Советская Европа

Всякий раз, когда советский гражданин собирался съездить в Прибалтику, он понимал, что направляется в Европу – Латвия, Литва и Эстония были европейскими странами в составе СССР.
Такое их положение с самого начала налагало на визитера определенные трудности. Если  в традиционные места отдыха  - Крым или Кавказ – можно было ехать наобум – там всегда можно было снять койку, то для квартирования в Прибалтике нужно было иметь знакомый адрес. Обладание таким адресом было признаком отличия – оно передавалось по наследству или становилось предметом дружеской услуги по принципу баш на баш, тем самым, с одной стороны,  поддерживало систему неформальных отношений, с другой стороны, напоминало порядок выезда за границу в «социалистические страны» – «по приглашению». К счастью, моя супруга обладала полным комплектом прибалтийских контактов; она располагала знакомством с интеллигентной старушкой из «бывших»- жительницей Кемери (Юрмала), была клиентом администратора ведомственной гостиницы в Вильнюсе, и имела рекомендательное письмо от своего сослуживца к жителю Таллинна – рабочему-краснодеревщику Андрусу. И если два первых адреса сработали без сбоев – первый в 1964, второй – в 1970, то с третьим в 1973тоду произошла накладка – в день нашего прибытия состоялась свадьба андрусова сына. Приняли нас великолепно, – как почетных гостей – представителей титульной нации, так, что свадебные торжества стали подлинной манифестацией русско-эстонской дружбы. И хотя хозяева нас от души пригласили жить, сколько понадобится, выделив комнату в наше распоряжение, мы чувствовали, что посреди свадьбы, на которую съехались многочисленные родственники, мы – как телеге пятое колесо, и тут же отправились на поиски жилья в пригородный район Мяхе. С первых же шагов мы осознали трудность нашей задачи: мы были явно первыми, кто здесь пытался снять жилье. Несколько хозяек собрались около нас, с сочувствием вникая в наше положенье. «Обратитесь в дом 25 по этой улице, - там живет Олинисте, она недавно овдовела» - посоветовали нам. На наш звонок вышла женщина, одетая в траур. «Нет, в этом году не комнат сдаю; может быть, на будущий год» - сказала она с гордостью.
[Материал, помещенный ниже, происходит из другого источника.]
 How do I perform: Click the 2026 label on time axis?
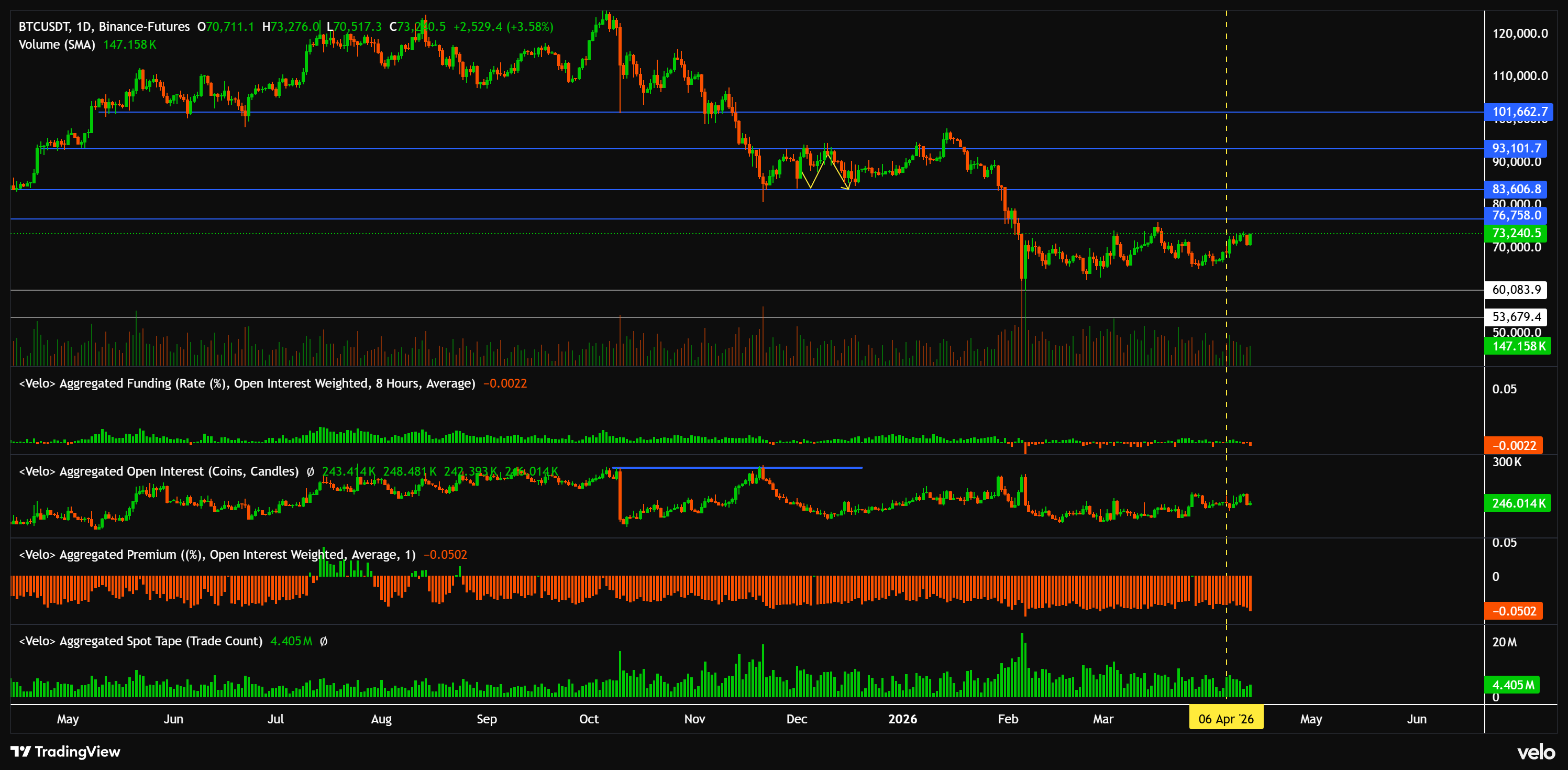pyautogui.click(x=902, y=719)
Так мы и ходили до вечера от одного уютного, утопающего зелени загородного дома,  к другому, - все они блестели свежей покраской, и были окружены цветниками, в которых, подчас, голубел декоративный бассейн, спрашивая о месте для ночевки; в одних местах нам просто отказывали, в других – выказывали удивление: как нам такое могло придти в голову. Один раз мы набрели на русскую семью – они нам посочувствовали: «Кто сдаст вам комнату здесь, где люди живут, как помещики? Мы бы рады вас приютить, но сами живем в ужасной тесноте». И лишь когда уже совсем стемнело, мы нашли пристанище  в комфортабельном деревянном доме, со всеми  удобствами у одинокой женщины лет сорока, злющей, как ведьма; каждый день в шесть утра она так энергично орудовала по дому шваброй, что спать  было совершенно невозможно. И тем не менее, то, что мы вообще смогли устроиться в Таллинне, не утруждая семейство Андруса, было большой удачей.
Конечно же, в Прибалтике нас интересовали не столько морские купания, или  природные красоты, сколько города, которые не только отличались от всех других городов СССР своим европейским обликом, но и сильно различались между собой, неся на себе черты разных стран Европы, что превращало Прибалтику в архитектурный заповедник.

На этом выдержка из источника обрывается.